Lessons were learned and when Wolfsbane landed the ‘special guest’ spot on Iron Maiden’s tour at the end of 1990, future Pearl Jam producer Brendon O’Brien was brought in to handle the production of the awesome six track ‘All Hell Is breaking Loose...’ mini album released to coincide.  O’Brien also produced the follow-up ‘Down Fall The Good Guys’, but again, despite containing two singles ‘Ezy’ and ‘After Midnight’ that should have set the charts alight, mainstream success evaded Wolfsbane, who toured relentlessly around the UK and Europe gaining rave live reviews but never quite moving to the mega star status which their talent and work ethic deserved.

By the following year, Wolfsbane were temporarily without a record deal before signing to the Bronze label and demoing new material along the lines of the harder and heavier stuff in their back catalogue, which could stand up to the burgeoning new wave of alternative influenced rock.  A live album ‘Massive Noize Injection’ was their released first however and promised to capture the intense live experience which previous studio recordings had managed to gloss-over: It was a warts-and-all triumph.  

An eponymously titled studio album emerged shortly afterwards and it contained some brilliant music, perhaps their best, but alas, Blaze Bayley had already accepted an invitation to replace Bruce Dickinson in Iron Maiden and the band split up. 

After a few years in the wilderness Blaze, Jase, Jeff and Steve Danger got together for a few reunion shows, followed by a couple of tours opening for The Wildhearts and The Quireboys and most recently their own headline campaigns of the UK.  As well as remastering and reissuing their back-catalogue, Wolfsbane have recorded and released a new studio album entitled ‘Wolfsbane Save The World’ comprising eleven scorching tracks of melodious, hard riffing, and totally uplifting rock.

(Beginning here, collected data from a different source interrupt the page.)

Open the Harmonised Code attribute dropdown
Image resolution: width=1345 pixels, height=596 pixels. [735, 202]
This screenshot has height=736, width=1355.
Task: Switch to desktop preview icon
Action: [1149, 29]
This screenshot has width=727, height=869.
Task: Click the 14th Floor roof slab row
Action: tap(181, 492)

Kicking off with a biker anthem in ‘Blue Sky’, then two fiery rockers in ‘Teacher’ and ‘Buy My Pain’, it is clear from these opening numbers that all of the Wolfsbane ingredients are present and correct: Big choruses, great harmonies, and a larger-than-life sound which captures the ‘up and at em’ spirit which makes the live shows so great.  The overall vibe of the album is at times reminiscent of how the bands’ early, pre-‘live fast die fast’ demo tapes sounded, before the influence of the record companies.  At other times though you can hear where Wolfsbane have evolved to, the heavy riffing and intensity of the ‘white album’ that they signed-off with in the early 1990’s.  

Whether it quite reaches the dizzying heights of ‘All Hell Is Breaking Loose...’ is a matter of debate, but make no mistake: If you dig their previous work then you ought to own this album because it sounds exactly like pure, unadulterated Wolfsbane.  Naturally then, you will love this! To my ears, the two songs on offer here that are indeed most likely to save the world are the storming final track ‘Did It For The Money’, and the defiant ‘Smoke and Red Light’. The latter I played six times in a row when I first heard it, which by my reckoning is about equal to when teenage me first taped ‘I Like It Hot’ off the radio in 1990.  

It is damn good to have Wolfsbane back and such is my enthusiasm that it was pretty much a given that I’d be very excited and write a favourable review for their comeback album. But even when heard objectively, this is a fine slab of rock from start to finish, and now, more than ever, we need Wolfsbane to save the world.